Copy nothing but the lines from the line with "The height and" to the end of the records, retyped exactly. Pictures stay out.

════

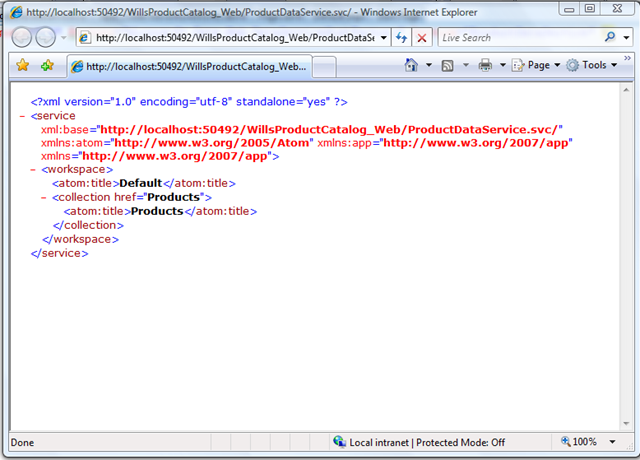
Task: Open the Tools menu dropdown
Action: tap(594, 65)
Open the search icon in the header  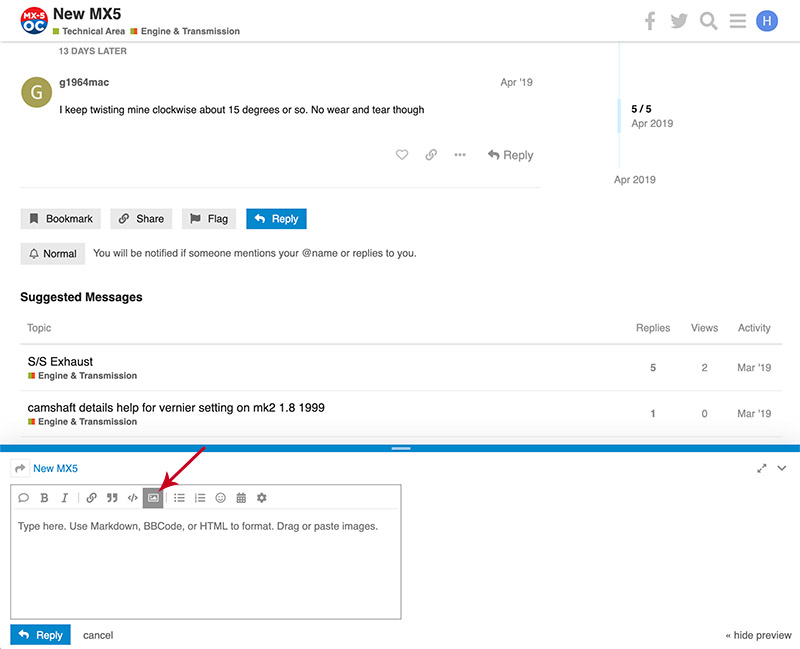[709, 21]

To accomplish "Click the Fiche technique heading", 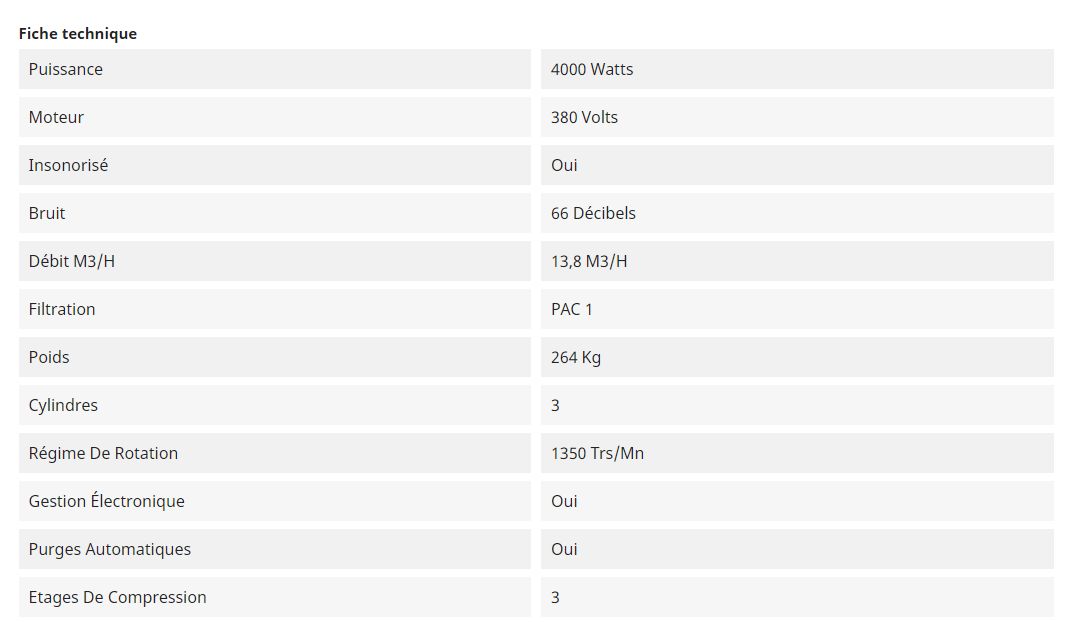I will pos(78,33).
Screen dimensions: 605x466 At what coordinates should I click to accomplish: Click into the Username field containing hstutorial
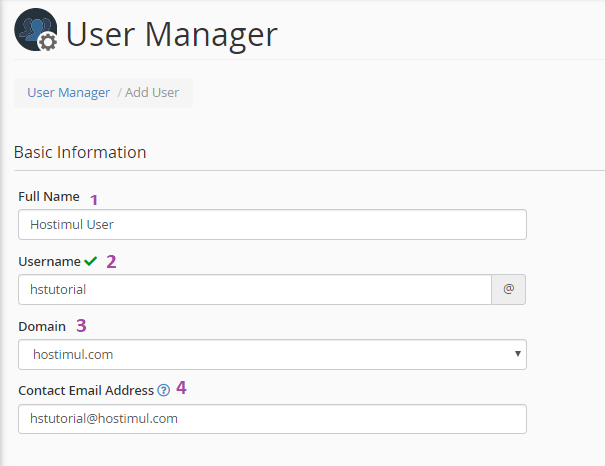[254, 289]
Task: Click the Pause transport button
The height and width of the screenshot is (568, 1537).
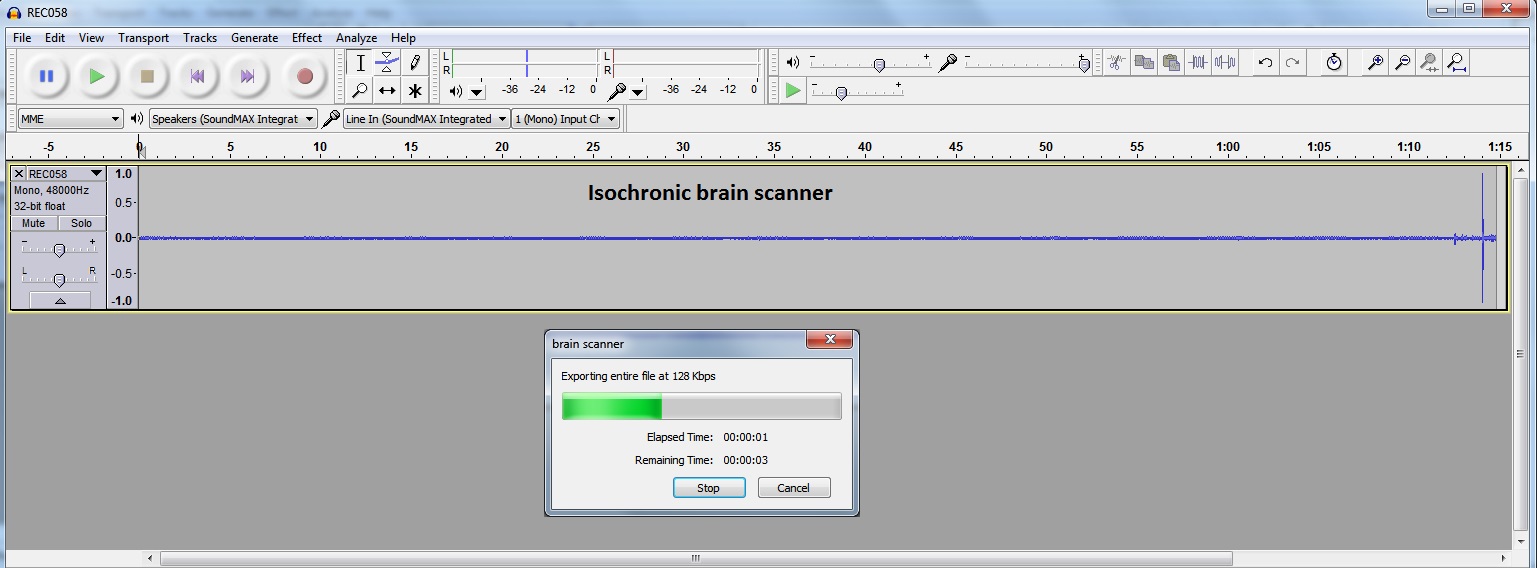Action: [46, 76]
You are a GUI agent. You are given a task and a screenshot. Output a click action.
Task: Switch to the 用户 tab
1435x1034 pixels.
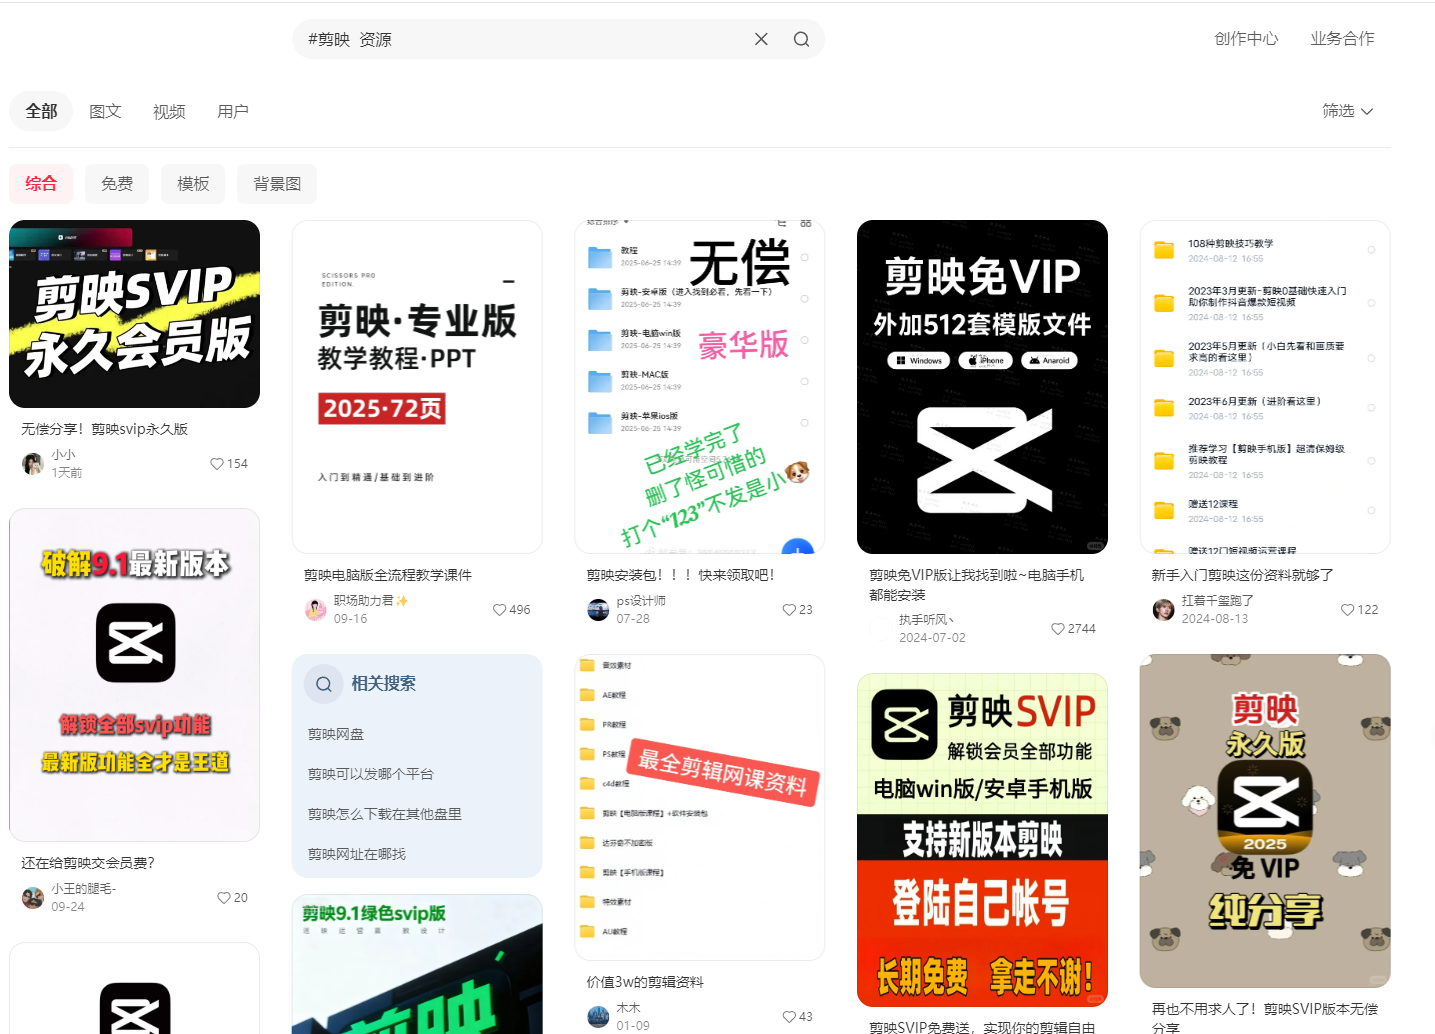pos(233,111)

════

- [RESPONSE TO THE TASK]:
The height and width of the screenshot is (568, 1537).
Action: [46, 76]
You are a GUI agent. You are given a task and a screenshot. Output a click action.
Task: Switch to the 用户 tab
1435x1034 pixels.
pos(233,111)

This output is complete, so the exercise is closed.